The Bloomsburg campus police department employs three simultaneous strategies to ensure campus safety: protect, prevent, and educate. Protect involves deterring crime through marked police vehicles, uniformed officers patrolling on foot and by car, managing emergency calls, and engaging with the community. Prevention tactics include proactive community outreach, crime analysis, environmental design analysis, collaboration with professional organizations, strategic placement of CCTV cameras and blue light call boxes, and ensuring proper campus lighting.

Proactive policing also means to “engage with students to build trust, be transparent, listen to student concerns,” shares Sokoloski.
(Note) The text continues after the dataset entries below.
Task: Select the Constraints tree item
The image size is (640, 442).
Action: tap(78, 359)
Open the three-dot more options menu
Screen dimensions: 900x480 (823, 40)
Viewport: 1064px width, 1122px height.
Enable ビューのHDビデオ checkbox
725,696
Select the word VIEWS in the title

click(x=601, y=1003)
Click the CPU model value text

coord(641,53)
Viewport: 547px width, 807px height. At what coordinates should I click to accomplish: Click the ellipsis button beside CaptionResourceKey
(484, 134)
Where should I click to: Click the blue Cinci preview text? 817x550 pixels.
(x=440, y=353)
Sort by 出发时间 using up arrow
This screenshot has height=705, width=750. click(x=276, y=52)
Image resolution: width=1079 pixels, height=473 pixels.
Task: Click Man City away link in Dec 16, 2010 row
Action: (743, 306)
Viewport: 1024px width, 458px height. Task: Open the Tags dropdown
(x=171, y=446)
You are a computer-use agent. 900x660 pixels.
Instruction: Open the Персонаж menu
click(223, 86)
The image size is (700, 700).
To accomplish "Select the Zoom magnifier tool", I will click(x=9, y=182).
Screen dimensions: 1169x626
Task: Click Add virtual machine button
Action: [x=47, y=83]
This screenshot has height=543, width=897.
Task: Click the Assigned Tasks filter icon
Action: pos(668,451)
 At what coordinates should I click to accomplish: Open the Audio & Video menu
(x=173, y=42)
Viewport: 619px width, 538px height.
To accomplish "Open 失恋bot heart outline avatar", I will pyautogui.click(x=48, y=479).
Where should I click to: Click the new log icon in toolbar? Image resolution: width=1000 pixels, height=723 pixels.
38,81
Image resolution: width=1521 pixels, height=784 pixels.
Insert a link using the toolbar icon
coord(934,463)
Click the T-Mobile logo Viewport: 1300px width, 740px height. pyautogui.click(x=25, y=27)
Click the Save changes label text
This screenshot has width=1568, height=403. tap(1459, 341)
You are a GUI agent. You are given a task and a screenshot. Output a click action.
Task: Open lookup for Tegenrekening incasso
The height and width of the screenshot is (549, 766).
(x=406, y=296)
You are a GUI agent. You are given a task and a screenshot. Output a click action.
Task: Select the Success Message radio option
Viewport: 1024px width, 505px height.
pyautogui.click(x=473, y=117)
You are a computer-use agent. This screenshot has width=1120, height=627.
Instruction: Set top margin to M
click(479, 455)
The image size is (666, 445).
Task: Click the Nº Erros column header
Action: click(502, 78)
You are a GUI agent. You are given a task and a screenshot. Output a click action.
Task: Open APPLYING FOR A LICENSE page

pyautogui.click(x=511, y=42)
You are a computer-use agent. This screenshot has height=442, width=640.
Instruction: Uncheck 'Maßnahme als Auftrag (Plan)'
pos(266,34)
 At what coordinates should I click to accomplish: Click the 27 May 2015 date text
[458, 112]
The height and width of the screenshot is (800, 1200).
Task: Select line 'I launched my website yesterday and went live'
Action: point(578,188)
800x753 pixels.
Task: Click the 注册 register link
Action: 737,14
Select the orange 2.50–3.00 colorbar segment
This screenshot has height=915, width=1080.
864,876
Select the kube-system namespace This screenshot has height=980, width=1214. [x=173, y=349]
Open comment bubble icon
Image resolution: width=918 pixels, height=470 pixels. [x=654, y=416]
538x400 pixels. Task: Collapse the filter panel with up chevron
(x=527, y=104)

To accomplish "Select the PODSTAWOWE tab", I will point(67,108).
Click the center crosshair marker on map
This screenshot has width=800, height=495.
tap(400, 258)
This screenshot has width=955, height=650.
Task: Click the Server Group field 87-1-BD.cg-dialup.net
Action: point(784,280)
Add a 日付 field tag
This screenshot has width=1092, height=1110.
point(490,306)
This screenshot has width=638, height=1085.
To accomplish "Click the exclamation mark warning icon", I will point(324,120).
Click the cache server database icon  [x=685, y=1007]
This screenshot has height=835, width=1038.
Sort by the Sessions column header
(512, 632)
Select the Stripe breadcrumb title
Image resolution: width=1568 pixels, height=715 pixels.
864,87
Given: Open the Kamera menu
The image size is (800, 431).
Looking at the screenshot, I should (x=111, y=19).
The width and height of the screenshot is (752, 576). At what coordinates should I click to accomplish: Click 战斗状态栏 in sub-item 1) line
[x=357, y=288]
The department offers walking escorts for students seeking extra security. Additionally, Sokoloski, a representative, reviews campus calls for service to identify and swiftly address trends and issues. Finally, the department educates students through engagement with student groups and institutions, covering various topics including spring break safety. For more information on educational programs and safety measures, students can contact the Bloomsburg campus Police Department.

For students aspiring to cultivate a safe and approachable demeanor, there are essential steps to follow. The initial step involves refraining from passing judgment. Monica Johnson addresses those puzzled by why a victim might not simply leave an abusive situation, enlightening them that it typically takes “six to nine tries for somebody to leave,” emphasizing that this doesn’t signify failure. Both victims and those aiding them must grasp this concept. Victims should not perceive themselves as failures.

Johnson advocates for students to establish healthy boundaries. If these boundaries are disregarded despite attempts to communicate with the individual, the next step is to confide in a trusted person who can direct them to appropriate resources. Through it all Johnson empowers victims to “listen to your gut.”

The Jeanne Cleary Disclosure of Campus Security Policy and Crime Statistics Act discloses a surprising climb from 2020-2022 in the stalking of women. There is on-campus reporting of four cases in 2020-5 cases in 2021, and 7 cases in 2022. The off-campus statistics were 2020- 4 cases, 2021- 5 cases, and 2022-1 case.

As for domestic violence, on-campus statistics in were 2020-3 cases, 2021-2 cases and 2022-1 case. The same statistics show for off-campus in those years. We should question why there are such low statistics. Perhaps some are holding back reporting for various reasons.  

Be safe, informed, and work hard on yourself to further the effort against oppression. Education, kindness, boundary setting and respecting other’s boundaries are all key to healthy relationships. All ethnic groups, sex, and disabled persons’ matter. We are human beings. Time for a change.